Come on, Brett. The bottom line is that, normally we don't do this, but we had over $1 billion in overnight investments at 10 basis points. With interest rates being so low, we didn't want to rush into a decision and invest hastily. We are hopeful to get that investment made this quarter, and we are pushing to make it happen. Regarding the other deal that Asylbek mentioned, we have more liquidity coming in, and when those loans are repaid, it could complicate things a bit. Aside from those factors, I believe we will still see a 2 to 3 basis points change in core performance, once we remove the impacts of the PPP and liquidity issues, on a normalized basis.

Speaker 6

Okay. Just one quick item around the margin, and you mentioned the $2.5 billion of cash flow in the securities portfolio. Any idea of how much that's coming off at and then what you're reinvesting or expecting to reinvest at?

So I think right now, if you get a fixed, I think $1 billion and $1.1 billion, $1.25 billion, I think on the variable you might get 50 basis points right now.

Speaker 6

Okay. Thanks, appreciate all the color.

Operator

Our next question will come from Brady Gailey with KBW. Please go ahead.

Speaker 8

Yes, hi. Thanks, good morning guys. The mortgage warehouse had another great quarter. I think, was up about 25% linked quarter to $2.3 billion and that's a big number. I know that can be hard to predict, but how do you think about the stability of the warehouse into the seasonally soft 4Q? And then as you look out to 2021?

Let Kevin take that.

Yes, it's difficult to predict anything beyond six weeks. Within that timeframe, we can analyze mortgage applications, and typically six weeks later we see a strong correlation with our mortgage warehouse line. As mentioned for the quarter, our average balances were $2.28 billion compared to $1.84 billion last quarter, showing an increase of $436 million on average. We ended the quarter very strong, reaching a record high of $2.73 billion. This strong balance at the end of September carried into October, which is proving to be an even better month. So far in October, our average balance has increased by over $250 million compared to Q3, indicating a great start. I anticipate some moderation as we approach the fourth quarter. According to the Mortgage Bankers Association, their recent forecast predicts a little over a 4% decrease in originations for the fourth quarter, although it doesn’t feel that way currently. The refinancing surge continues, which leads me to believe the fourth quarter will remain strong. Predicting the first quarter of next year is more challenging; however, the MBA's forecast suggests an overall volume decrease of about 23% for next year, with a hefty 48% drop in refis, and a slight increase of about 5% in purchase volume. Most of the projected decline is in the latter half of the year. The MBA expects the first couple of quarters to remain strong based on their data, which, while they have more data than anyone else, they don't always get it right. From the last quarter, I was pleased to see our weighted average coupon increased from 3.10% to 3.18%, which hasn't happened in a while. In terms of volume, we had 51% purchase loans and 49% refis, similar to last quarter. Our portfolio's turnover time was 15 days, slightly slower than the all-time low of 14 days last quarter, but better than the typical 17 days. Overall, things look positive, and I expect strong performance this quarter.

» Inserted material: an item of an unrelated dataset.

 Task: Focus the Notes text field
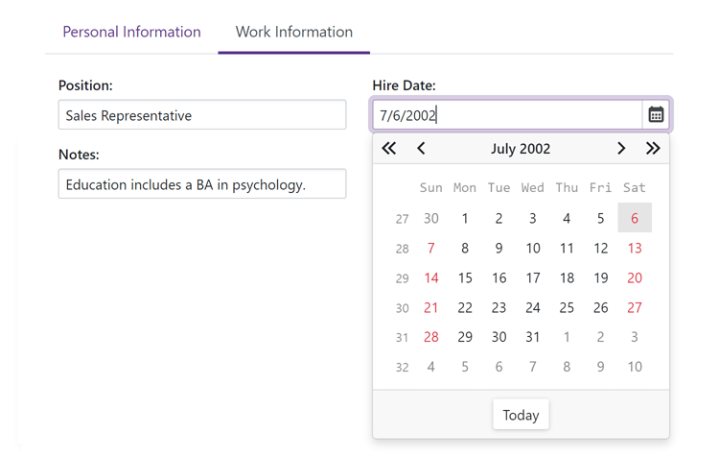(201, 184)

Kevin, would it be safe to say even though mortgage lending may be leveling off to some degree and you may see a decrease, we took on a couple of additional customers that may help to keep our balances more than it was...

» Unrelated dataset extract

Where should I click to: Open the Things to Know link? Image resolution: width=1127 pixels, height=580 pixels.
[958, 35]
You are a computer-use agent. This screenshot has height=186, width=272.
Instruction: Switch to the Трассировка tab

That is safe to say, David. If I look at the pipeline, I think we have three or four new clients that have taken too long to onboard, and we have three more scheduled between now and the end of the year, probably by early December. Those take about six weeks to complete the onboarding process, including due diligence and testing to ensure the systems are functioning properly before moving forward with the client. However, I do believe we’ll add a couple of hundred million dollars in new commitments, which will help our volumes remain somewhat above the MBA forecast.

Speaker 8

Right. All right, that's helpful. And then you reengaged on buybacks just barely in the third quarter, not a huge amount, but as you think about buybacks going forward, do you think you'll be active here? I mean the stocks at one-nine of tangible, which is a discount versus where you guys normally trade. So should we expect continued buybacks and size here or no?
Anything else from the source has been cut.